Cette vague d’arrestations d’opposant·e·s politiques fait suite à une autre série d’arrestations un peu plus tôt cette année. En août, Amnesty International a signalé une vague d’arrestations visant des dissident·e·s politiques. Entre le 13 août et le 25 octobre, au moins 41 personnes ont été interpellées à Abidjan, Korogho, Toumodi et Alepe pendant qu’elles manifestaient ou après avoir appelé à manifester. Il s’agit entre autres de cinq membres du parti d’opposition GPS, arrêtés le 13 août alors qu’ils se rendaient à une manifestation, et de Pulchérie Edith Gbalet, coordinatrice de l’ONG Alternatives Citoyennes (ACI), interpellée le 15 août à l’hôtel où elle était descendue avec deux collègues après avoir appelé la population à manifester contre un troisième mandat d’Alassane Ouattara.

« La répression croissante visant les leaders de l’opposition et les détracteurs du gouvernement constitue une offensive contre les droits humains. Les autorités ivoiriennes doivent rétablir le droit de circuler librement des personnes se trouvant aux domiciles des leaders de l’opposition en mettant fin à la mission des forces de sécurité qui y sont stationnées, a déclaré Samira Daoud.

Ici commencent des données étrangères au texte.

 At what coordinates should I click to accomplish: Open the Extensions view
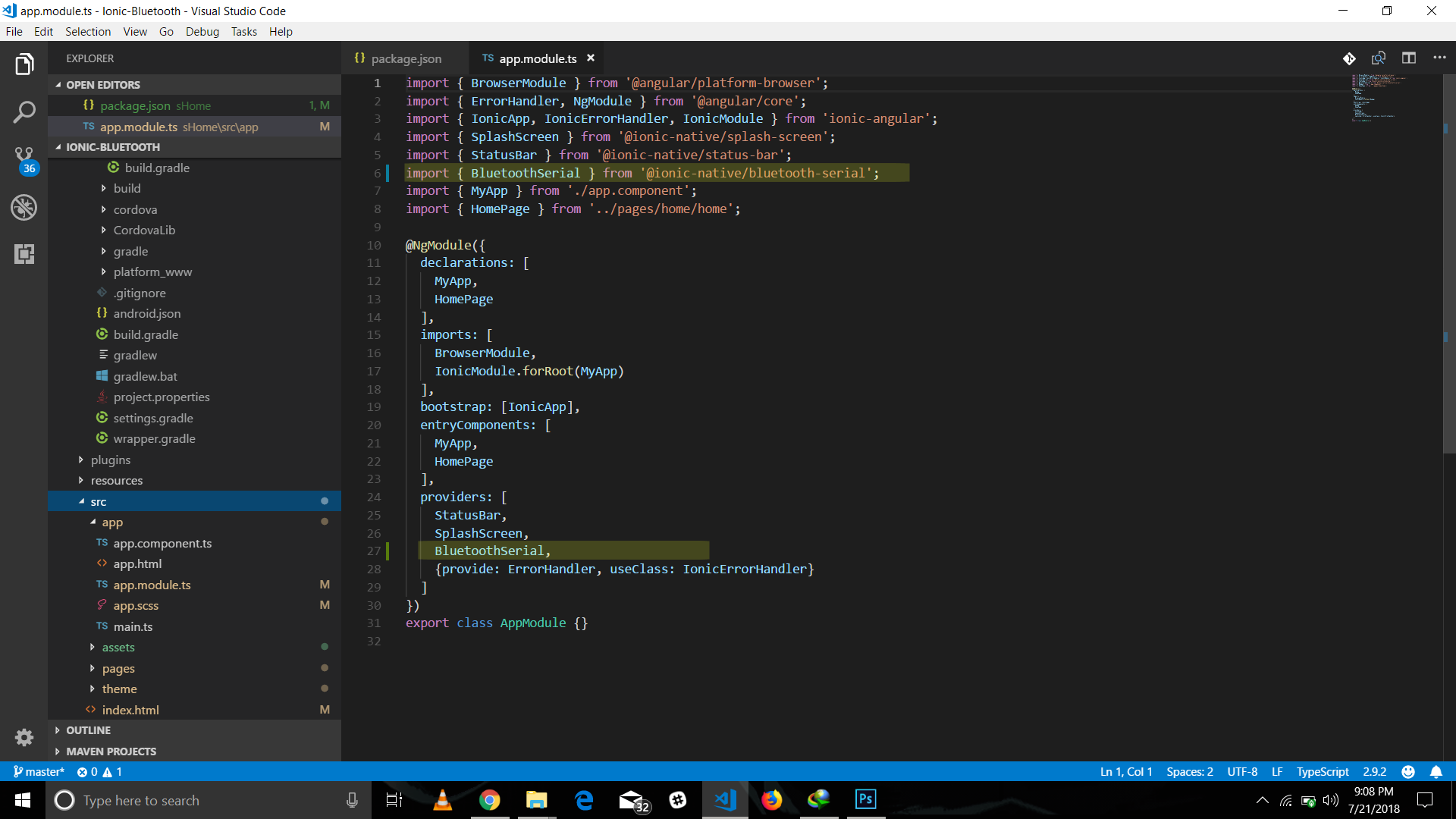pyautogui.click(x=24, y=255)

 « Elles doivent libérer immédiatement et sans condition Pascal Affi N’Guessan et toutes les personnes détenues uniquement pour avoir exercé leurs droits fondamentaux. Enfin, elles doivent s’engager à créer un espace où les citoyen·ne·s peuvent exprimer librement leurs opinions et manifester pacifiquement, sans crainte d’être arrêtés, agressés ou tués. »

Le 9 novembre 2020, le Conseil Constitutionnel de Côte d’Ivoire a validé l’élection du président Alassane Ouattara au premier tour, au lendemain du scrutin présidentiel du 31 octobre. Les violences post-électorales font suite à de précédents épisodes houleux depuis qu’Alassane Ouattara a annoncé sa candidature à l’élection présidentielle. En août, Amnesty International a dénoncé le fait que la police a laissé des hommes armés de machettes attaquer des manifestants le 13 août dans le quartier de Yopougon, à Abidjan. Entre le 19 et le 21 octobre, à Dabou, des heurts entre sympathisants du parti au pouvoir et de partis de l’opposition se sont soldés par 16 morts et 67 blessés.

Le 11 novembre, le président Alassane Ouattara a rencontré Henri Konan Bédié à Abidjan. D’après les médias, Alassane Ouattara a déclaré qu’ils allaient œuvrer pour la paix, ajoutant que cet entretien avait permis de « briser le mur de glace et rétablir la confiance ».